I think the interference that is caused by visitors to the theme park is limited, since the cell phone / WiFi bandwidths are around 800 MHz to 5 GHz and the operating range of the telescope is 70 MHz to (max) 3 GHz. I think the focus of most research will be in the lower part of that spectral range, i.e. the frequencies that are not emitted by consumer devices.
Edit: the directivity of such a large telescope is also big. Around 45 dBi at the lowest frequency (70 MHz). That means the telescope is not very sensitive to radiation from sources near the horizon and more sensitive to radiation coming from it's pointing direction (closer to zenith).
Unfortunately this is not the case for a few reasons. The radio observatories in the US with visitor centers nearby have substantial problems with RFI among visitors. The receivers are extremely sensitive, shoddy electronics often emit outside their regulated spectrum, and the signal can be contaminated after it's been converted from the sky frequency to an intermediate frequency inside the electronics (often around 1 GHz) despite shielding. At Kitt Peak, observations with the VLBA station during the day are often nuked (esp. 2 GHz, "S Band"), and at the VLA many large programs aren't even scheduled when there will be many visitors. However this is known and acceptable because visitors are the lifeblood of the facility! It's a bit of a catch-22, because it means the facility is less functional, but it shows citizens why they should support the facility with their tax dollars and also support science in general.

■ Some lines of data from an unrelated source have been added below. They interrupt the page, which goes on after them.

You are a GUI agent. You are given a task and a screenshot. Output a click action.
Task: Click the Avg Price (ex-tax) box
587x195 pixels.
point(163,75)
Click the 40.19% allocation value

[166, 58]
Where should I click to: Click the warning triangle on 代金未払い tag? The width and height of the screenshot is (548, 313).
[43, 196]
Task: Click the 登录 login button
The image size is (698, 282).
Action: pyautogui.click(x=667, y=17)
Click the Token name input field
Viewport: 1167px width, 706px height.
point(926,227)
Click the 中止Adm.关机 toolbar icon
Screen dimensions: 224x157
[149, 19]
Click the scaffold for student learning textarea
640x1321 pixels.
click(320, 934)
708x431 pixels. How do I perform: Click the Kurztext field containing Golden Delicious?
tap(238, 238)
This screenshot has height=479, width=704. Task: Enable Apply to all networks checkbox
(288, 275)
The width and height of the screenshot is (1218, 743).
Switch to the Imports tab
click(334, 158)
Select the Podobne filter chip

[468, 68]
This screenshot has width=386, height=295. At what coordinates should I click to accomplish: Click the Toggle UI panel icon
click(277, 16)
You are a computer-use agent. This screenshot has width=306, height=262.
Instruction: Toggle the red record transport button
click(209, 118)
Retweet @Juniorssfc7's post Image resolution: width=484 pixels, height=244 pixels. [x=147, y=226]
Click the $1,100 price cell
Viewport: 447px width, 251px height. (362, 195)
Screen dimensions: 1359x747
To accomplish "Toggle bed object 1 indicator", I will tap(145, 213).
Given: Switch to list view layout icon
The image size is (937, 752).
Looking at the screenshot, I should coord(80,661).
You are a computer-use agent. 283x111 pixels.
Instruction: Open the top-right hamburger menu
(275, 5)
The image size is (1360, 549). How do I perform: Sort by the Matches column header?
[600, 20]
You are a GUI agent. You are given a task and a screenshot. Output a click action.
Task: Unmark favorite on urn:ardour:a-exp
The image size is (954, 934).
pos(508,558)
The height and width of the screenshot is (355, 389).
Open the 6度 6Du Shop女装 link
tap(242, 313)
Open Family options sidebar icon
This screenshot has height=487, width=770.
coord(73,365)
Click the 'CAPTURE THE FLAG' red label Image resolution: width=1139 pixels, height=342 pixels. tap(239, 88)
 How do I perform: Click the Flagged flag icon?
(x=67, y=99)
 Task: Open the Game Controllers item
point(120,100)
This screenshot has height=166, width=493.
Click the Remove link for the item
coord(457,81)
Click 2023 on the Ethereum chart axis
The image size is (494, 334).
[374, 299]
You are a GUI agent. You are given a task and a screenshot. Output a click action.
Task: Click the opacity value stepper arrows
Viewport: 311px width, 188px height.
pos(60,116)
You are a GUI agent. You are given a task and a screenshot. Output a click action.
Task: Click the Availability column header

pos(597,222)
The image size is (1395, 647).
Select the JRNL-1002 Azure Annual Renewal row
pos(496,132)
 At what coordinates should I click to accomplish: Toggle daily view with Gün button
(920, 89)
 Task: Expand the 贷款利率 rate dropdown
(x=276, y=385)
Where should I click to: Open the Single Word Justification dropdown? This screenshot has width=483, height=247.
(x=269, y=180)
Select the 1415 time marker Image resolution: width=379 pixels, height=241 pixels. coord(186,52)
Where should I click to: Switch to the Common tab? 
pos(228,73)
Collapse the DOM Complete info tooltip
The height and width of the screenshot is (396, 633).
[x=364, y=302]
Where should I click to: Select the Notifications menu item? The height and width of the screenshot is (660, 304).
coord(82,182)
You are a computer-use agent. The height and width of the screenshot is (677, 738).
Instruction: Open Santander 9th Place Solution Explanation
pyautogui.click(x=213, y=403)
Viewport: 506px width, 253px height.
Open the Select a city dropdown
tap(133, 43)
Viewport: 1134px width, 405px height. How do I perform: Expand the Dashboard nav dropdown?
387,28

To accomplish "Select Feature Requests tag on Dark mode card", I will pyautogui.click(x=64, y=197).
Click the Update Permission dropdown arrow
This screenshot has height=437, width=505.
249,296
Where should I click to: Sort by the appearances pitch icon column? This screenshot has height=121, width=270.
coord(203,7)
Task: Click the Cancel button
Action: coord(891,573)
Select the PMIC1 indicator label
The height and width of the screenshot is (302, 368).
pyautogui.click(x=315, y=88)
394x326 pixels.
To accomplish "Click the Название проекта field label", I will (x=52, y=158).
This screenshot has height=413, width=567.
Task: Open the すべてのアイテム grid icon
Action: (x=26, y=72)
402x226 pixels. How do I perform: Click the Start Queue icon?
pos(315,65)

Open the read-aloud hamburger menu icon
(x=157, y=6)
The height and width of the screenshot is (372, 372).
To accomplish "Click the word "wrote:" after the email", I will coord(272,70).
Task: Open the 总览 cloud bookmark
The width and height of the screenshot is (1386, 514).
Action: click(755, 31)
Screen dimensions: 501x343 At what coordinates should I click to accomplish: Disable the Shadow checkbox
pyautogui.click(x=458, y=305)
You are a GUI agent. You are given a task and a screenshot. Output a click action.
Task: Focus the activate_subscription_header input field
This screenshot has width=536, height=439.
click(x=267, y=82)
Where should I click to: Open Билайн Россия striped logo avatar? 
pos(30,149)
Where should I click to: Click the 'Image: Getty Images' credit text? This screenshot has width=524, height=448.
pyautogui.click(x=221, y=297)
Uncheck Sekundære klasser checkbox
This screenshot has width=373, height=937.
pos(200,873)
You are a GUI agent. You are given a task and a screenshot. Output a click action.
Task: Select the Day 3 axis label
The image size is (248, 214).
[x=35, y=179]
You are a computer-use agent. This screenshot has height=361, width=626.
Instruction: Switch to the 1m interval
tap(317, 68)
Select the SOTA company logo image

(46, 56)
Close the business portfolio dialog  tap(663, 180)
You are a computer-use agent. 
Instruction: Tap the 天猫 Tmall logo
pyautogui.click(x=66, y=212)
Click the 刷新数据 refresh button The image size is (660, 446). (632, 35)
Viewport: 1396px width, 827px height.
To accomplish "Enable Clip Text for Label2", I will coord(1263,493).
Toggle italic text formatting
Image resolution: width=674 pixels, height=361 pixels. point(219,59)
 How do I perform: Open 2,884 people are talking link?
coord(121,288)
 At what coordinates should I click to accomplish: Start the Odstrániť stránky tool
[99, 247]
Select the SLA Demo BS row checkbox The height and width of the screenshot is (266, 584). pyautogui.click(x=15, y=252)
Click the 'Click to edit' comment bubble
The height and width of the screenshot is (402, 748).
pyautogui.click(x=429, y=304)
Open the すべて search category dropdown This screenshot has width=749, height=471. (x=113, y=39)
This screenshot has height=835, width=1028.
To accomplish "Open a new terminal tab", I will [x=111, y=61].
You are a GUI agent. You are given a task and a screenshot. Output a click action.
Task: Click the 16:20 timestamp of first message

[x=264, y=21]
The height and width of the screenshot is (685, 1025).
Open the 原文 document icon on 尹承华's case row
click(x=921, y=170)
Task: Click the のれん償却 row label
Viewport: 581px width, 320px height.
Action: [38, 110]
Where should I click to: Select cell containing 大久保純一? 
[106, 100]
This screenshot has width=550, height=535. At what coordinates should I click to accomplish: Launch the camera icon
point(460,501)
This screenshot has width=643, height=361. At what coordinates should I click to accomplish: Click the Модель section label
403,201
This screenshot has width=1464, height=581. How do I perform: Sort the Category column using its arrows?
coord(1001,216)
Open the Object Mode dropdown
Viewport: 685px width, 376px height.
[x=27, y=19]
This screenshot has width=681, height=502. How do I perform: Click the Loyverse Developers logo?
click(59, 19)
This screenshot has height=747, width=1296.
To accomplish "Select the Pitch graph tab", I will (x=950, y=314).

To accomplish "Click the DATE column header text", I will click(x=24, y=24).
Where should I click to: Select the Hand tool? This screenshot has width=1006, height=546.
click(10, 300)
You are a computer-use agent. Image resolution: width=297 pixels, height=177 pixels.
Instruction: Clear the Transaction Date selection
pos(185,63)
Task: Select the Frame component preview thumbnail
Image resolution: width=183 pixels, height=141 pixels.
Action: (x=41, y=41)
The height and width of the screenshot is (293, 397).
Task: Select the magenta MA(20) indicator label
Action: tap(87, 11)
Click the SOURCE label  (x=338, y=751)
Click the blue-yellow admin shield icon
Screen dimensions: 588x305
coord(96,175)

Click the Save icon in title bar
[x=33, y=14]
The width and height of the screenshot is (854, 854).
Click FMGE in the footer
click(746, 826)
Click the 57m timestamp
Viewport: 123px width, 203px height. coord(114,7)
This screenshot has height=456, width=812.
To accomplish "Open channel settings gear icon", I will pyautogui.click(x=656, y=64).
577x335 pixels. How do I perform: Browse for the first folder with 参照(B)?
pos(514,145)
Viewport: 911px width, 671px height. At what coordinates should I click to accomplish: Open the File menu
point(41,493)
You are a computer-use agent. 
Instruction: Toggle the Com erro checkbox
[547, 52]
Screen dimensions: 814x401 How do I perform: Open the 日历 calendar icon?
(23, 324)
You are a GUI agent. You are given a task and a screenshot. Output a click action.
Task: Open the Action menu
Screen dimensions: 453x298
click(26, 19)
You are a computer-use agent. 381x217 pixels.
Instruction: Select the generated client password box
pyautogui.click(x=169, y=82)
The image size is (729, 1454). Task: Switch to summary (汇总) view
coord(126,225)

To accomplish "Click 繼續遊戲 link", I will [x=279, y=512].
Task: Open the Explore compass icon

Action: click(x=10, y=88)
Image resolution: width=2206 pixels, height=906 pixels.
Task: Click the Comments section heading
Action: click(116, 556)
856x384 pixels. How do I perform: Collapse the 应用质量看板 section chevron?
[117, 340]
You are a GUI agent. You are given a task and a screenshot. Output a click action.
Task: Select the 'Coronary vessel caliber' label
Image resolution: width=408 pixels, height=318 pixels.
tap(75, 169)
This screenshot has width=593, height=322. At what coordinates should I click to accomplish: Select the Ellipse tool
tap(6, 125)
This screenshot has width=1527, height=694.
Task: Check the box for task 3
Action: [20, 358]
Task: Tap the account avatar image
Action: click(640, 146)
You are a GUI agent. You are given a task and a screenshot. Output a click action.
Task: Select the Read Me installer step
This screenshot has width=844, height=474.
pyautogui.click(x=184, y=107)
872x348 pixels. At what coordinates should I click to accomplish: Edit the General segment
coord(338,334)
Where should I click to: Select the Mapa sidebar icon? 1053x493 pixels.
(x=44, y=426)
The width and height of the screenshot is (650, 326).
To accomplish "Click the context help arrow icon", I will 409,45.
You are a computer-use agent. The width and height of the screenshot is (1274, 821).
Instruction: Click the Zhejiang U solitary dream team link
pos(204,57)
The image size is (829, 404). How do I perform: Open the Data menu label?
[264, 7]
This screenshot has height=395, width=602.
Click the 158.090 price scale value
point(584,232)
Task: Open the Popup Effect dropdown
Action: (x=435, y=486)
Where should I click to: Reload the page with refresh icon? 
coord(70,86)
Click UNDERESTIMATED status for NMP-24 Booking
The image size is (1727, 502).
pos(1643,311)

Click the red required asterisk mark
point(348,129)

For FAST, one must understand that this could not be smaller potatoes for the PRC, as big as it is. A hundred million dollars for a government project is a rounding error. However, the excellence of the design and it being the best in the world on some metrics has engaged the Chinese public in a huge way. Consider how popular space is with the public in the US and Europe, and that the PRC has not really had a world leading facility (Hubble, Keck/VLT, VLA, ALMA, etc.) to engage that latent interest. I have heard an anecdote from an astronomer that they have gotten so much bang for their bunk in this way, that the government may simply build a second one and keep the first for tourists!